Possibly the biggest area of improvement for 2015's flagship smartphones is photography. Faster hardware and more advanced camera sensors let users take better photos than ever, and each manufacturer has came up with their own special tricks to outgun the competition. With the Galaxy S6 & S6 edge, Samsung made an example of 16MP sensors (made by itself or Sony) by adding a wider f/1.9 aperture lens and tweaking the photo processing algorithms to produce plain nice photos, even in poor lighting conditions.

LG answered with a 16MP cam that comes equipped with an armory of tricks - a f/1.8 six element aperture lens, laser auto-focus assist, three-axis optical image stabilization, infrared light filter, and a color spectrum sensor that tweaks the white balance by referencing RGB values extracted from ambient light. LG also added an 8-megapixel front cam, one-upping Samsung's 5MP selfie unit, and added support for RAW images - that's how confident it feels in its camera tech! Thankfully, results are there – the LG G4 takes very good photos that stand up to the Samsung Galaxy S6 and Apple iPhone 6 in most scenarios. However, the camera is prone to soaking in more light than needed, resulting in some unnatural-looking night shots.

For the P8's camera, Huawei advertised a "world's first" 13MP RGBW four-color camera sensor that more realistically captures the brightest and dimmest spots in images. In our review, we found this camera an excellent performer in good lighting conditions, but a somewhat unreliable one when the lights are off. Still, if one takes the time and effort to master its shooting modes, they are poised to achieve very good results!

In the meantime, HTC made some long awaited changes. It retired the problematic UltraPixel camera to the front of the One M9, taking the position of Chief selfie snapper - this type of light-soaking cam can be very good at selfies. In its place, HTC incorporated an unorthodox 20MP Toshiba camera sensor with square-shaped pixels. Alas, the outcome wasn't as impressive as expected. Initially, the One M9 was a considerable camera disappointment, but a series of timely software updates made the situation much better. Well, not quite Galaxy S6-better, but the One M9 certainly takes the best photos among HTC's flagship smartphones, which is something to account for.

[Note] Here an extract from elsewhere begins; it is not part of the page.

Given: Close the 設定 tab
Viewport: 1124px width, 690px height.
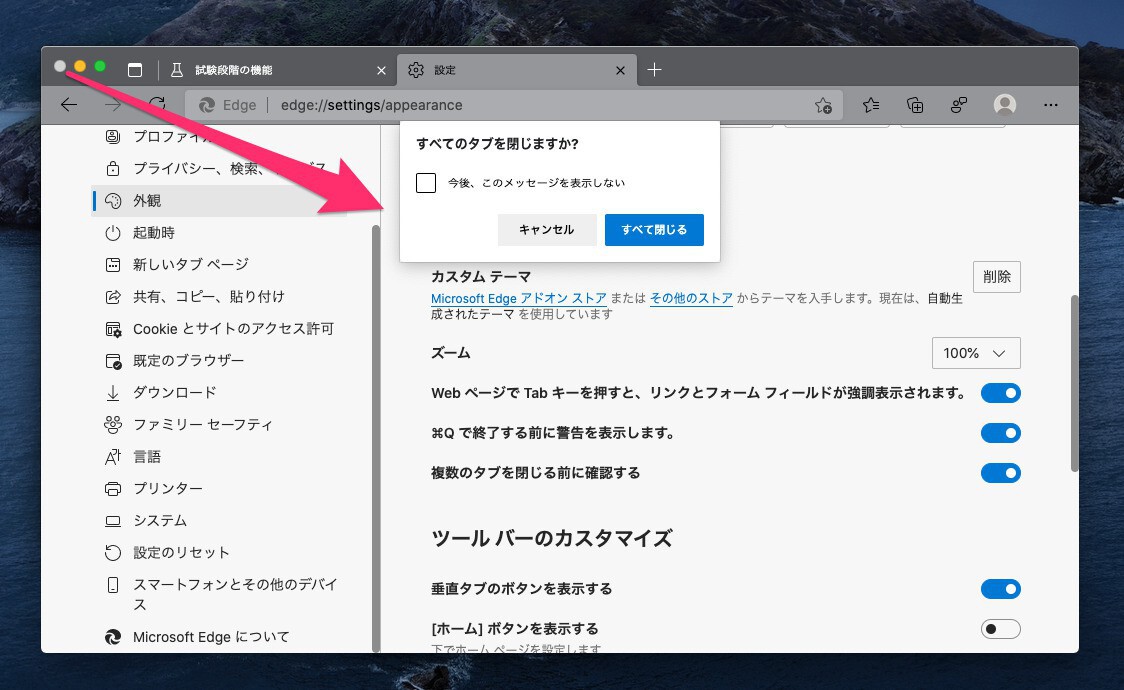Looking at the screenshot, I should tap(621, 70).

And as for Xiaomi and Sony - we'd love to tell you more, but those guys didn't bring any new camera technology to the table. They rely on proven components that deliver good, but not exceptional results. It's also hard to tell what the mobile photography future holds, apart from incremental improvements in photo quality and camera sensor size.

Conclusion


If we put aside the evolution tempo slowing down, and the performance problems imposed by the temperamental Snapdragon 810, we think 2015 has been pretty good for Android smartphones so far. Manufacturers have found their ways to give us even more improved technology for the same kind of money they asked a year ago. Challenging itself to recover from a year of weak sales, Samsung ended up producing its best Android devices to date. LG, HTC, and Huawei worked out better display and camera technologies, in addition to subtly refining their distinct smartphone designs. Unfortunately, Sony is yet to announce the Xperia Z4 for any market not called Japan, while Xiaomi is still far away from bringing its devices to the US. But as a whole, it's hard to complain as an Android user these days. Bring on the future, we say!